Since we only intend to read the data, we can mount it in read-only mode and it will be slightly faster; and we are also protected from accidental writes. We also specified `--allow-other` so that we can use the mount from Docker, and `--daemon` means the `rclone` process will be started in the background.

Run

``` bash
# run on node-persist
ls /mnt/object
```

and confirm that we can now see the Project37 movielens data directories (`ml-32m`, `staging`, `evaluation`, `training`, `validation`) there.


# TODO:
Now, we can start a Docker container with access to that virtual “filesystem”, by passing that directory as a bind mount. Note that to mount a directory that is actually a FUSE filesystem inside a Docker container, we have to pass it using a slightly different `--mount` syntax, instead of the `-v` that we had used in previous examples.

``` bash
# run on node-persist
docker run -d --rm \
  -p 8888:8888 \
  --shm-size 8G \
  -e MOVIELENS_DATA_DIR=/mnt/Project-37 \
  -v ~/MLSysEngOps-NYU25Spring:/home/jovyan/work/ \
  --mount type=bind,source=/mnt/object,target=/mnt/Project-37,readonly \
  --name jupyter \
  quay.io/jupyter/pytorch-notebook:latest

```

Run

``` bash
# run on node-persist
docker logs jupyter
```

and look for a line like

    http://127.0.0.1:8888/lab?token=XXXXXXXXXXXXXXXXXXXXXXXXXXXXXXXXXXXXXXXXXXXXXXXX

Paste this into a browser tab, but in place of 127.0.0.1, substitute the floating IP assigned to your instance, to open the Jupyter notebook interface that is running on your compute instance.

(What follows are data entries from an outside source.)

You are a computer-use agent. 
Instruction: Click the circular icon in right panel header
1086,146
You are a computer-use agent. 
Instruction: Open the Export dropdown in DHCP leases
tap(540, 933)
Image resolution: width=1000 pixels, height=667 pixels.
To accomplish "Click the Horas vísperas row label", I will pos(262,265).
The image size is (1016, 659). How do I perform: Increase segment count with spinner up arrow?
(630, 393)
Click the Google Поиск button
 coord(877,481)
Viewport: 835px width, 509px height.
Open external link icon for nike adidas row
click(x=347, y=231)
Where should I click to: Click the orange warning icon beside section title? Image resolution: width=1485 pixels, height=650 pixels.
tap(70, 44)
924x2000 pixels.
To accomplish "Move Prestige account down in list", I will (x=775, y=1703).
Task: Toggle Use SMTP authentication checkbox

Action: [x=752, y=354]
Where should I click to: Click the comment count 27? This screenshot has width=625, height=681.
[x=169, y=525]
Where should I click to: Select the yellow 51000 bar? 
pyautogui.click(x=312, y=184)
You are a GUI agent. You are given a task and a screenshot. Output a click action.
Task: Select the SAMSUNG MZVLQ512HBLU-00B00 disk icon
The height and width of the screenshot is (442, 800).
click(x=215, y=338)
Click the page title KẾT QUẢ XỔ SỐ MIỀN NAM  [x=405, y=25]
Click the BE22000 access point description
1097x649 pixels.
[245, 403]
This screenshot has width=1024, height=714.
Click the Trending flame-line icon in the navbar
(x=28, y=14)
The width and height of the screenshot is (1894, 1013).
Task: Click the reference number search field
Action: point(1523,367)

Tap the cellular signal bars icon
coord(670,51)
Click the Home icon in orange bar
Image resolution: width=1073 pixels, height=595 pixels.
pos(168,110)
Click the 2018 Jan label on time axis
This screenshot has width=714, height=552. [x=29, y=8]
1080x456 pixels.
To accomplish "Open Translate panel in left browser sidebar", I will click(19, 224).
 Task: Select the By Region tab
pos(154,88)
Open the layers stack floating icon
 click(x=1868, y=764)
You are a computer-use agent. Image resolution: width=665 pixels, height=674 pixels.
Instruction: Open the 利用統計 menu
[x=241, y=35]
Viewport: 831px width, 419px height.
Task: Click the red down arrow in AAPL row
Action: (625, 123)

Then, find the `demo.ipynb` notebook. This notebook evaluates the `food11.pth` model on the evaluation set, which is **streamed from the object store**.

To validate this, on the host, run

``` bash
# run on node-persist
sudo apt update
sudo apt -y install nload
nload ens3
```

to monitor the load on the network. Run the `demo.ipynb` notebook inside the Jupyter instance running on “node-persist”, which also watching the `nload` output.

Note the incoming data volume, which should be on the order of Mbits/second when a batch is being loaded.

Close the Jupyter container tab in your browser, and then stop the container with

``` bash
# run on node-persist
docker stop jupyter
```

since we will bring up a different Jupyter instance in the next section.

### Un-mount an object store

We’ll keep working with this object store in the next part, so you do not have to un-mount it now. But generally speaking to stop `rclone` running and un-mount the object store, you would run

    fusermount -u /mnt/object

where you specify the path of the mount point.